Nothing definite is known of Richard Miles's origins, except that he was born a Motswana (Tswana), and as a youth was in the employ of the apothecary John Harfield Tredgold in Cape Town.

Tredgold was Secretary of the Cape of Good Hope Philanthropic Society "for aiding deserving slaves and slave children to purchase their freedom", and maintained regular association with mission activities. He would have been well acquainted with the London Missionary Society Superintendent, the Revd Richard Miles (who was also on the committee of the Philanthropic Society). The Revd Miles occupied the position as Superintendent at the Cape temporarily in the late 1820s, while Dr John Philip was in England.

It is presumed that Richard Miles, the Motswana, had been one of the many individuals displaced by turbulence in the frontier in the 1820s - when, indeed, through the so-called inboekseling system, many women and children in particular were "apprenticed" into a life of virtual slavery on colonial farms. It seems possible that the Philanthropic Society had rescued one such Motswana youth from that fate, who then took on a name in honour of the temporary Superintendent. Evidently he lived for a time in the Tredgold household in Cape Town and benefited by an education, before returning to beyond the frontier to teach and to preach.

An important source in support of some of the above is the diary of one John Thomas Pocock, Tredgold's assistant, who described a party given by the Tredgolds on 1 September 1836, adding: "Much enjoyed the evening during which Mr T. amused the company by reading aloud Richard Miles's letters. While the quaint expression elicited continual laughter, the spirit of the whole pleased us all." Miles was "a Bechuana boy formerly in the employ of Mr T. but now an itinerant preacher to the native tribes beyond the border".
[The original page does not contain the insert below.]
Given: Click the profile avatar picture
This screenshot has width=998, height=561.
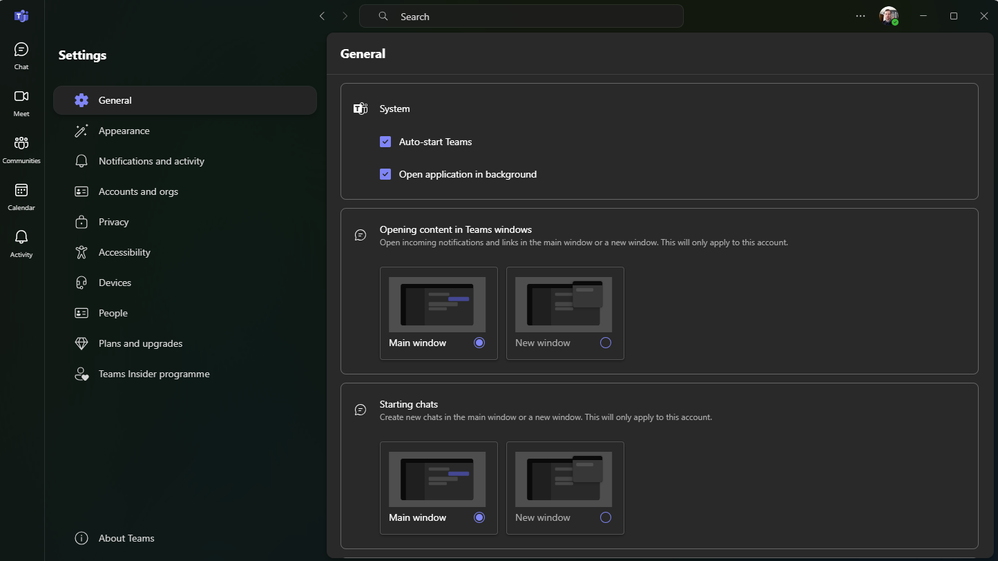Looking at the screenshot, I should click(889, 16).
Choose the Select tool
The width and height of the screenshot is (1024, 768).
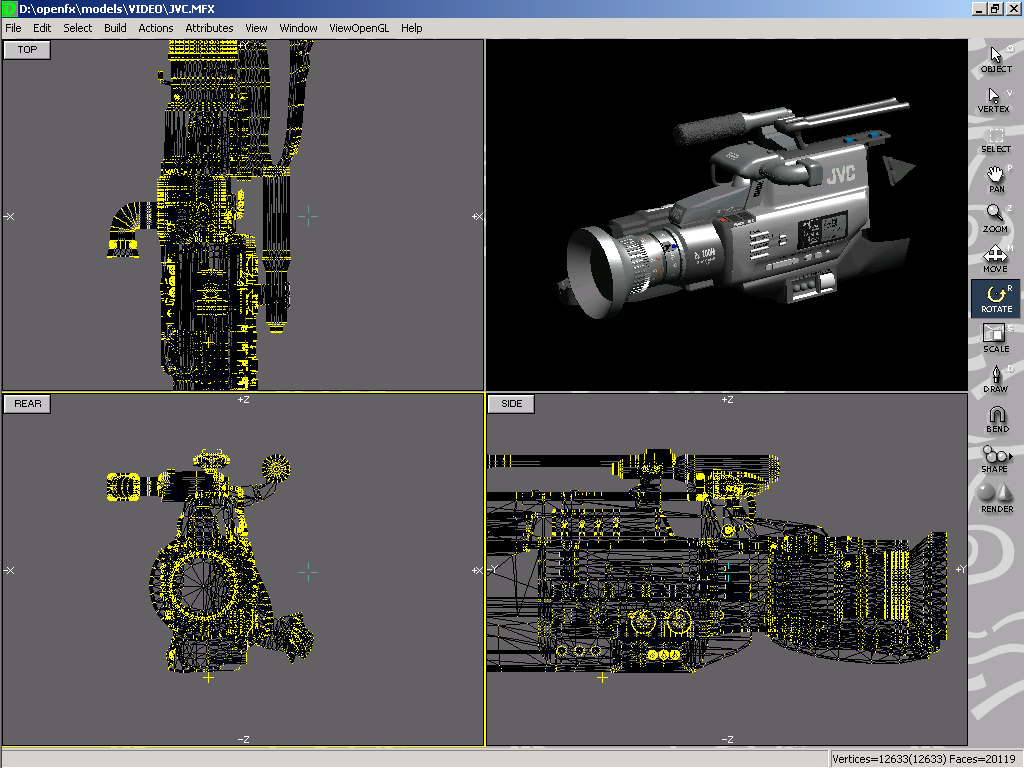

==At Bethanie and Bethulie in the Free State==

In 1834, Richard Miles travelled, as interpreter, with the Berlin Missionaries to establish a station amongst the Tswana in the interior (they joined Andrew Smith's "Expedition into Central Africa" at Graaff-Reinet).

In the event, Matabele incursions into Tswana territory persuaded the missionaries that work amongst the Korana - at the place they named Bethanie - would be a better idea. And so Miles's interpretive skills were tested to the limit: some of the Korana had a smattering of Setswana, while Miles himself soon learned the basics of their language. An early encounter with local San stumped both the missionaries and their interpreter. (It is on record that Miles spoke "the most fluent Setswana" when a group of Batswana visited the missionaries in August 1834).

In 1848 Carl Wuras obtained permission to employ "the Bechuana Richard Miles" - formerly interpreter - as "school assistant" - "the same man who came with our first missionaries from Cape Town to Bethanie". Later, in 1850, Wuras described how three Batswana had learned the Articles of Faith in one evening, having been instructed in their own language by the assistant Richard Miles. Miles assisted at this period in providing education to children as well as adults.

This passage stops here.